A big question for Machine Learning and Deep Learning apps developers is whether or not to use a computer with a GPU, after all, GPUs are still very expensive. To get an idea, see the price of a typical GPU for processing AI in Brazil costs between US $ 1,000.00 and US $ 7,000.00 (or more).
The purpose of this tutorial is to demonstrate the need to use a GPU for Deep Learning processing, and I'll show you that you can use Java without C++ for this!
If you don't want to invest in a CUDA GPU, Amazon has appropriate instances for processing with GPU. Look at the price comparison of two configurations:
Instance vCPUs GPUs RAM Hourly price (US$)
c5.2xlarge 8 0 16 GiB 0,34
p3.2xlarge 8 1 61 GiB 3,06
p3.8xlarge 32 4 244 GiB 12,24
Anyone who has ever trained a Machine or Deep Learning model knows that using a GPU can decrease the training time from days / hours to minutes / seconds, right?
But, is it really necessary? Can't we use a cluster of cheap machines, as we do with Bigdata?
The simplest and most direct answer is: YES, GPUs are needed to train models and nothing will replace them. However, you have to program properly in order to get the best out of using GPU, and not all libraries and frameworks do this efficiently.

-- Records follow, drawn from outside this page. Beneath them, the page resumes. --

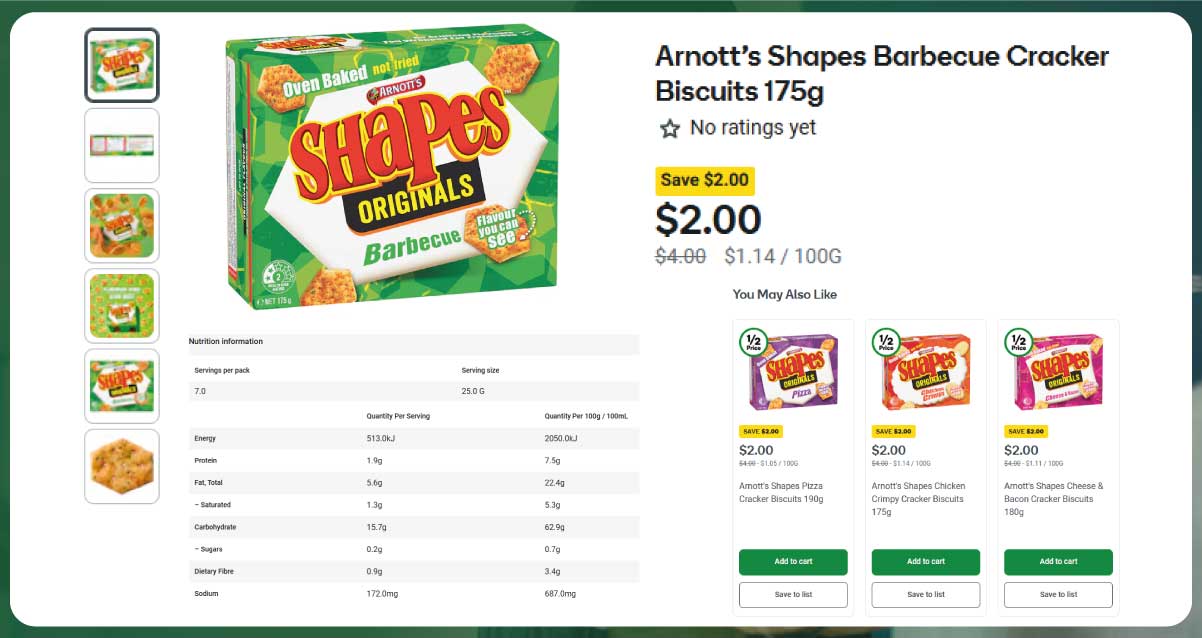The image size is (1202, 638).
Task: Click half price badge on Chicken Crimpy
Action: 885,343
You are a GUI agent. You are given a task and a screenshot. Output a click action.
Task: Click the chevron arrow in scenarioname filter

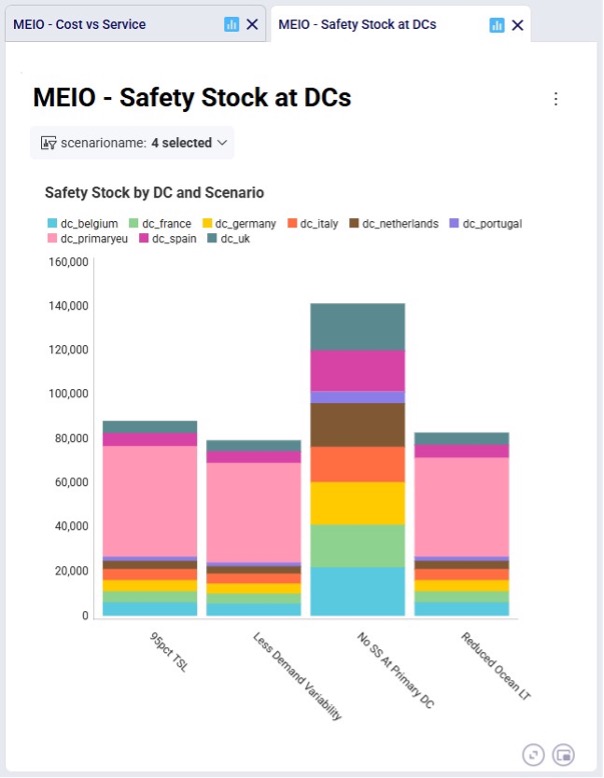click(x=222, y=143)
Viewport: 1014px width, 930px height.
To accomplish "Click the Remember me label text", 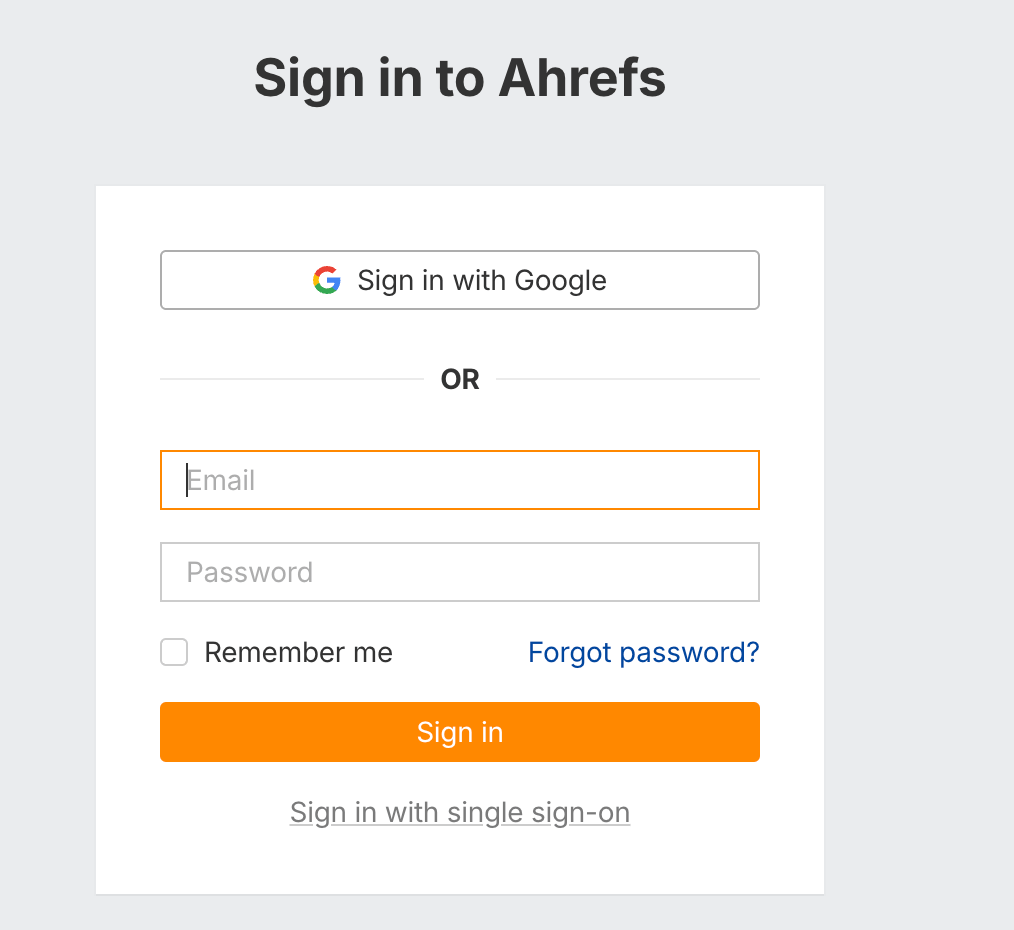I will click(x=297, y=652).
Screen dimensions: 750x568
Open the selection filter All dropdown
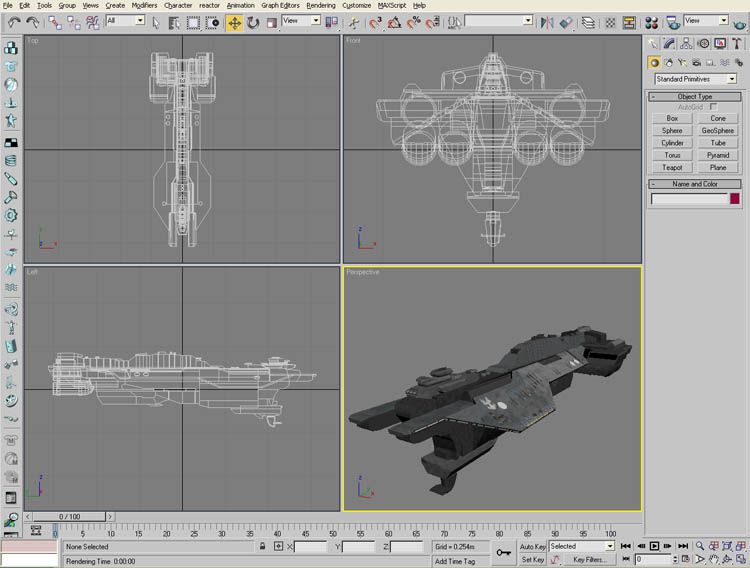(125, 21)
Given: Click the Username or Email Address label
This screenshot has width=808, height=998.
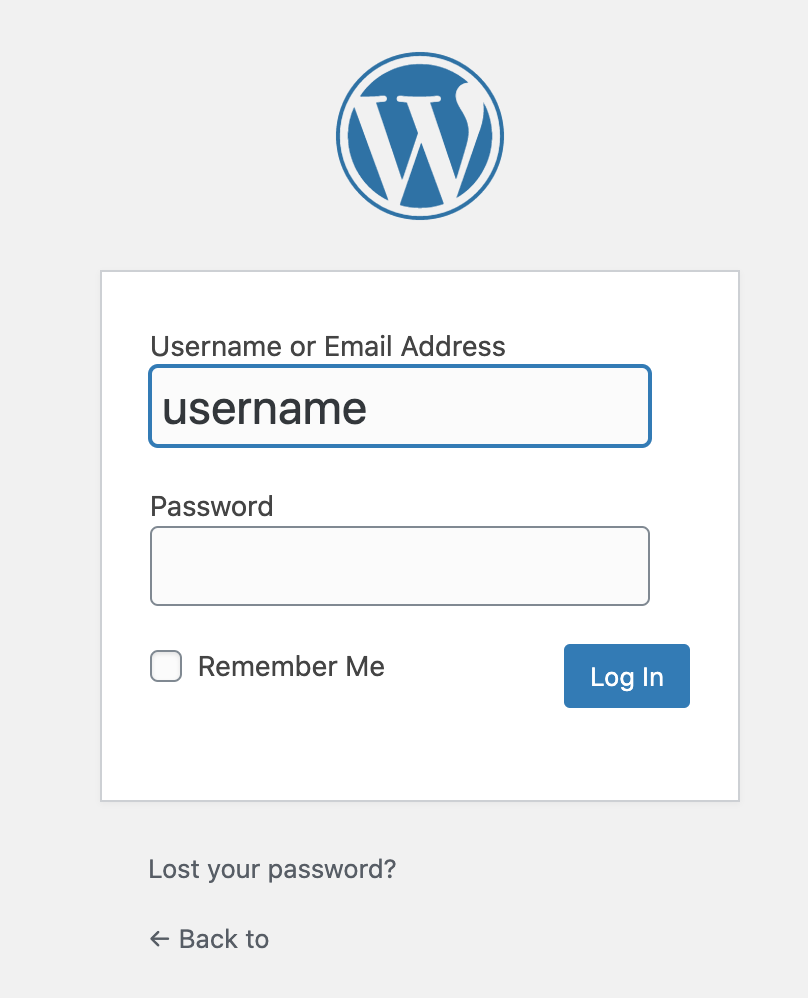Looking at the screenshot, I should pos(327,346).
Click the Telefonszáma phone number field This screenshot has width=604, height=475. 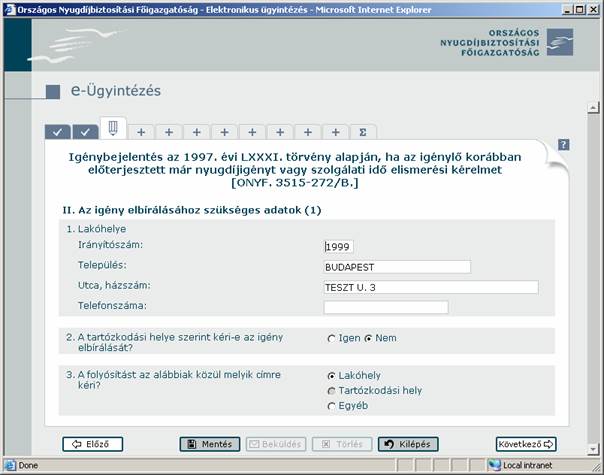coord(385,307)
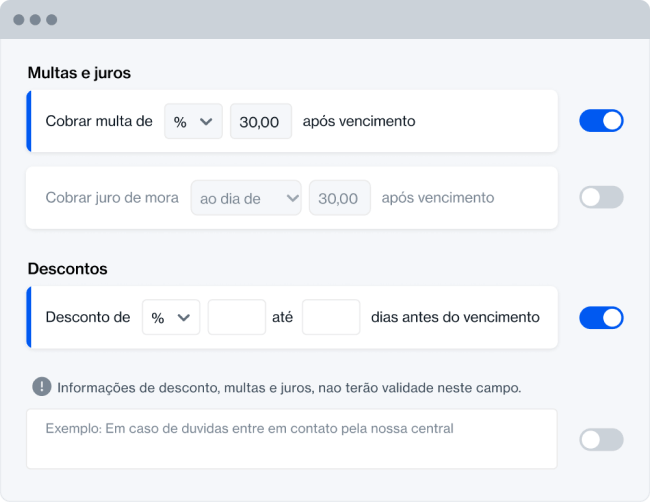Click the 30,00 multa value field

(x=261, y=121)
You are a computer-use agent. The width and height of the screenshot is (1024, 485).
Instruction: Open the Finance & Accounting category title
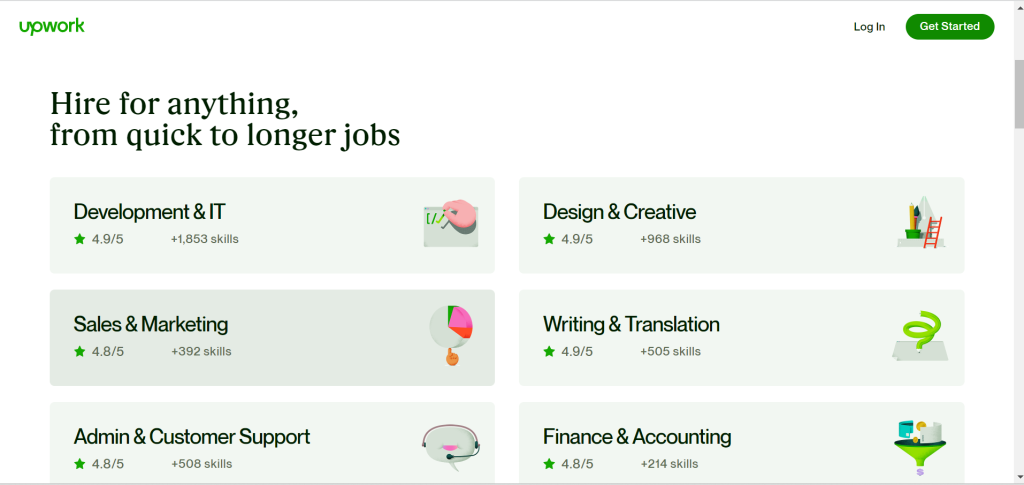pos(637,437)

Let's start with an analogy, adapted from what I saw on a data science training, and which I really liked.
Imagine a huge motorcycle, like ... 1000 CC ... I don't know, a Kawazaki. It's a very fast bike, right? Now, imagine that you have 8 of these bikes and you want to deliver pizza. Each motorcycle can take 1 order to the customer, so if there are more than 8 orders, someone will have to wait for one of the bikes to be available for delivery.
This is how the CPU works: Very fast and focused on sequential processing. Each core is a very fast bike. Of course, you can adapt it so that each motorcycle delivers more than one pizza at a time, but, in any case, it will be sequential processing: Deliver one pizza, deliver the next, etc.
Now, let's think you have 2000 bikes and 2000 delivery people. Although the bikes are much faster, you have a lot more bikes and can deliver multiple orders at once, avoiding queues. The slowness of the bikes is compensated by the parallelism.
GPU is parallel processing oriented!
If we compare task processing time, the CPU wins, but if we consider the parallelism, in the overall throughput, the GPU is unbeatable. That is why it is used for intensive processing tasks and calculations, such as: Virtual currency mining and Deep Learning.
Programming for GPU is not simple. To start, you have to consider that there is more than one GPU vendor and that there are two more well-known programming frameworks:
The CUDA programming interface is made in C, but there are bindings for Python, like PyCuda and for Java, like JCuda. But they are a little more difficult to learn and program.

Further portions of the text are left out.